Work item: Set all the entries down again, unaltered.

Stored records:

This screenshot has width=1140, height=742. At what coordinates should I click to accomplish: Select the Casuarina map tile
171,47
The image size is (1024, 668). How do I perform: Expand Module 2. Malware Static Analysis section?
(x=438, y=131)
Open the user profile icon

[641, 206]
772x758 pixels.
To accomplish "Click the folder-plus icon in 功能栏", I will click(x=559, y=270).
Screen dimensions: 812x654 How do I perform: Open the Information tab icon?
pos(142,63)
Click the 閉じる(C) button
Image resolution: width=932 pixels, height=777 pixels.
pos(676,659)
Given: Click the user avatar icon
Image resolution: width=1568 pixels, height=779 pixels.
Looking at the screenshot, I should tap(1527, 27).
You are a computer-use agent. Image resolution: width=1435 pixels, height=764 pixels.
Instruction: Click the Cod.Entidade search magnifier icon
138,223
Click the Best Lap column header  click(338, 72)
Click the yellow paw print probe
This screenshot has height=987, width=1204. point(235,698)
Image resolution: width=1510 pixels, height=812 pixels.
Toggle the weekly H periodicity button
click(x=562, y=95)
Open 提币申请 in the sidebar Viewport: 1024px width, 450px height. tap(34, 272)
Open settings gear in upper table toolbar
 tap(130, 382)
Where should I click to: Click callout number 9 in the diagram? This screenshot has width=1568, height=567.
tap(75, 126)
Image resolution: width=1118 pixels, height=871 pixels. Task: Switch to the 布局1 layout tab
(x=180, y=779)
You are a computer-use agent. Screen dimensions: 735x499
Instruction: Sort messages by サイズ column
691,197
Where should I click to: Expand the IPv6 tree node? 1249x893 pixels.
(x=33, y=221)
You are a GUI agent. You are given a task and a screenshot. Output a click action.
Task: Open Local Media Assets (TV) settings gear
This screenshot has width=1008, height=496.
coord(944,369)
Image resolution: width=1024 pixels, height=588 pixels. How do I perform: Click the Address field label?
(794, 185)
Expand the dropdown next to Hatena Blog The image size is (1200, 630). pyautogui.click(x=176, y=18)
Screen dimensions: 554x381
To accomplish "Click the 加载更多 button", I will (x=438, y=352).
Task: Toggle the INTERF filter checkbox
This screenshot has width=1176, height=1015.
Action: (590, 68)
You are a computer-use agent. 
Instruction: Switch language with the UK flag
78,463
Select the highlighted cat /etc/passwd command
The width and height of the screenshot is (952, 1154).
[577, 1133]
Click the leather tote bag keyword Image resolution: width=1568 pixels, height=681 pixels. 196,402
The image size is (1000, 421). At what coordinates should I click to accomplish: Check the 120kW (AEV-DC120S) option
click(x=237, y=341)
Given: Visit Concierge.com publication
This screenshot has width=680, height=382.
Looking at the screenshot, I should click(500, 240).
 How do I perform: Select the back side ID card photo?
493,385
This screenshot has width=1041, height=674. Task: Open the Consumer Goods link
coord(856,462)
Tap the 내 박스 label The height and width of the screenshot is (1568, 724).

Solution to the exercise:
This screenshot has width=1140, height=742. At what coordinates should I click to accomplish: Select the Casuarina map tile
171,47
The image size is (1024, 668). How do I perform: Expand Module 2. Malware Static Analysis section?
(x=438, y=131)
Open the user profile icon

[641, 206]
772x758 pixels.
To accomplish "Click the folder-plus icon in 功能栏", I will click(x=559, y=270).
Screen dimensions: 812x654 How do I perform: Open the Information tab icon?
pos(142,63)
Click the 閉じる(C) button
Image resolution: width=932 pixels, height=777 pixels.
pos(676,659)
Given: Click the user avatar icon
Image resolution: width=1568 pixels, height=779 pixels.
Looking at the screenshot, I should tap(1527, 27).
You are a computer-use agent. Image resolution: width=1435 pixels, height=764 pixels.
Instruction: Click the Cod.Entidade search magnifier icon
138,223
Click the Best Lap column header  click(338, 72)
Click the yellow paw print probe
This screenshot has height=987, width=1204. point(235,698)
Image resolution: width=1510 pixels, height=812 pixels.
Toggle the weekly H periodicity button
click(x=562, y=95)
Open 提币申请 in the sidebar Viewport: 1024px width, 450px height. tap(34, 272)
Open settings gear in upper table toolbar
 tap(130, 382)
Where should I click to: Click callout number 9 in the diagram? This screenshot has width=1568, height=567.
tap(75, 126)
Image resolution: width=1118 pixels, height=871 pixels. Task: Switch to the 布局1 layout tab
(x=180, y=779)
You are a computer-use agent. Screen dimensions: 735x499
Instruction: Sort messages by サイズ column
691,197
Where should I click to: Expand the IPv6 tree node? 1249x893 pixels.
(x=33, y=221)
You are a GUI agent. You are given a task and a screenshot. Output a click action.
Task: Open Local Media Assets (TV) settings gear
This screenshot has width=1008, height=496.
coord(944,369)
Image resolution: width=1024 pixels, height=588 pixels. How do I perform: Click the Address field label?
(794, 185)
Expand the dropdown next to Hatena Blog The image size is (1200, 630). pyautogui.click(x=176, y=18)
Screen dimensions: 554x381
To accomplish "Click the 加载更多 button", I will (x=438, y=352).
Task: Toggle the INTERF filter checkbox
This screenshot has width=1176, height=1015.
Action: (590, 68)
You are a computer-use agent. 
Instruction: Switch language with the UK flag
78,463
Select the highlighted cat /etc/passwd command
The width and height of the screenshot is (952, 1154).
[577, 1133]
Click the leather tote bag keyword Image resolution: width=1568 pixels, height=681 pixels. 196,402
The image size is (1000, 421). At what coordinates should I click to accomplish: Check the 120kW (AEV-DC120S) option
click(x=237, y=341)
Given: Visit Concierge.com publication
This screenshot has width=680, height=382.
Looking at the screenshot, I should click(500, 240).
 How do I perform: Select the back side ID card photo?
493,385
This screenshot has width=1041, height=674. Task: Open the Consumer Goods link
coord(856,462)
Tap the 내 박스 label The height and width of the screenshot is (1568, 724).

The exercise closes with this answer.